Replace PROJECT_VPC_ID with the ID of your Aiven project VPC, for example, 12345678-1a2b-3c4d-5f6g-1a2b3c4d5e6f.

Aiven API

Make an API call to the VpcDelete endpoint:

curl --request DELETE \
  --url https://api.aiven.io/v1/project/PROJECT_ID/vpcs/PROJECT_VPC_ID \
  --header 'Authorization: Bearer BEARER_TOKEN' \

Replace the following placeholders with meaningful data:

• PROJECT_ID (Aiven project name)
• PROJECT_VPC_ID (Aiven project VPC ID)
• BEARER_TOKEN

Access project VPC services from the public internet

When you move your service to a VPC, access from public networks is blocked by default.
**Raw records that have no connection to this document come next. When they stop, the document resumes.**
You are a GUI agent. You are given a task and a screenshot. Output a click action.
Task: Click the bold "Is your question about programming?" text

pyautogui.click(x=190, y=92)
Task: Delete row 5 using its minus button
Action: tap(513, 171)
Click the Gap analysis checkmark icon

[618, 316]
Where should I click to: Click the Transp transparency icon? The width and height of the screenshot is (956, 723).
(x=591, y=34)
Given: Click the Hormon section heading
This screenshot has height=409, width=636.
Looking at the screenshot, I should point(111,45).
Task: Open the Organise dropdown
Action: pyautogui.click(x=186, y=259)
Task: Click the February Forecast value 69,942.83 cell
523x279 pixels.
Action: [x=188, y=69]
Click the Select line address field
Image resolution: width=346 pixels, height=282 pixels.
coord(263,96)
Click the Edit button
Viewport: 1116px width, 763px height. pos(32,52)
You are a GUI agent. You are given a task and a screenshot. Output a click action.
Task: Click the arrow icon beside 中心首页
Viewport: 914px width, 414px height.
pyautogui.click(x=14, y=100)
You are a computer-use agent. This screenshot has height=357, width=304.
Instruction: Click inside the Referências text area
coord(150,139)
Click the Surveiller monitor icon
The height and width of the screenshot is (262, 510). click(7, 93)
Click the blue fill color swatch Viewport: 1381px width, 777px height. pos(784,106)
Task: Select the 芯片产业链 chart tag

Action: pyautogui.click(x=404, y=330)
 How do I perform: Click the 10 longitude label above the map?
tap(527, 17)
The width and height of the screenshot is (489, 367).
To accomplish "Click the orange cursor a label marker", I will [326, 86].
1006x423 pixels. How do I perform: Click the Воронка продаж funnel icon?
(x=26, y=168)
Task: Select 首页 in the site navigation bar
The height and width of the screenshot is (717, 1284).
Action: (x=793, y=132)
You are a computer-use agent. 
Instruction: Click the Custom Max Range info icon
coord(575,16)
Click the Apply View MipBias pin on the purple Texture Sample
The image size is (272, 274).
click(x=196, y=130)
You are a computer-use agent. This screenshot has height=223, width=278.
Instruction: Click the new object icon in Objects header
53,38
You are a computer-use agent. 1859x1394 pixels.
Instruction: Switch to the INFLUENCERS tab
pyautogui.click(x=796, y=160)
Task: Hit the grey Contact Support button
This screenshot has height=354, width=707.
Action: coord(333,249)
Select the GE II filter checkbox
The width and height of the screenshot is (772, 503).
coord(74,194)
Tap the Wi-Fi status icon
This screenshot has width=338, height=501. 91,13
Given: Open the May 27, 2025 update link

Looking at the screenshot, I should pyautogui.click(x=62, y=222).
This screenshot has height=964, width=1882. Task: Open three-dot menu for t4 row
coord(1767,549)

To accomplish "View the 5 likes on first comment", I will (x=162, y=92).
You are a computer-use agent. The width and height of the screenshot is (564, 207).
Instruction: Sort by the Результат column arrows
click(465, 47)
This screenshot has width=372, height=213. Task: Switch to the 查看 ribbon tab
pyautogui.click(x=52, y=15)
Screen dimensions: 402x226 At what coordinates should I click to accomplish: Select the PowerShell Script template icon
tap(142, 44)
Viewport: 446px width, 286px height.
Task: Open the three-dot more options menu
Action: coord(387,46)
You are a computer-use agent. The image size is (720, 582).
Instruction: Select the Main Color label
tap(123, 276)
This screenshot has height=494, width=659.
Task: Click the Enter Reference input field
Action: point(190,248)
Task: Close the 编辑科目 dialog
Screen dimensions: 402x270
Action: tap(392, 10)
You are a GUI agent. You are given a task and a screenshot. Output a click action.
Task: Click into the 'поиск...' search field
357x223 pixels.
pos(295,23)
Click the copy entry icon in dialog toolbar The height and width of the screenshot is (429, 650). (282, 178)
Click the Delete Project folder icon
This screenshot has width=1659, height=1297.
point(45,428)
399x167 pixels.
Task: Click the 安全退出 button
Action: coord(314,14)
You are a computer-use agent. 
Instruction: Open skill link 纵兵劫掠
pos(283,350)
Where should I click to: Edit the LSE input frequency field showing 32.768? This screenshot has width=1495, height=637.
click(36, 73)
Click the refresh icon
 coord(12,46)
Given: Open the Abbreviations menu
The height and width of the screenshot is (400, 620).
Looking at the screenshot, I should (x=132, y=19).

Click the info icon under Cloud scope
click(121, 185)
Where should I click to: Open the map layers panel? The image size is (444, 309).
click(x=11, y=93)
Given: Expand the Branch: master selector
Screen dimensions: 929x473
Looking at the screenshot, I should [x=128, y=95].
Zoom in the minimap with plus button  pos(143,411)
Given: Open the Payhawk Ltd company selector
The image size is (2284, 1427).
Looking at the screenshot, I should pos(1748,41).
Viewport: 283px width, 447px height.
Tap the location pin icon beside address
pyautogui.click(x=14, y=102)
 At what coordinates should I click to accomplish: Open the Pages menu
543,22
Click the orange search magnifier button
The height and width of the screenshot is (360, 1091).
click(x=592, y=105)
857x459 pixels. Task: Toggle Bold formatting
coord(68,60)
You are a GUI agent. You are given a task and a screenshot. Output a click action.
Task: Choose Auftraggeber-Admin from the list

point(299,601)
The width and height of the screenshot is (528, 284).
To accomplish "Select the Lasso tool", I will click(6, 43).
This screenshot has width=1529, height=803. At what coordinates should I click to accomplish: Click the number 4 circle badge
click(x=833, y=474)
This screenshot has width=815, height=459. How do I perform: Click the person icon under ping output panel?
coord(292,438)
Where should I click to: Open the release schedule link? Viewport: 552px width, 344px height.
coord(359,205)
If you switch to public access, a separate endpoint is created with a public prefix. You can enable public internet access for your services by following the Enable public access in a VPC instructions.

IP filtering is available for a service deployed to a VPC. It's recommended to use IP filtering when your VPC service is also exposed to the public internet.

note

If your service is within a VPC, the VPC configuration filters incoming traffic before the IP filter is applied.

Safelisting applies to both internal and external traffic. If you safelist an external IP address and want to keep traffic flowing with the internal (peered) connections, safelist the CIDR blocks of the peered networks as well to avoid disruptions to the service.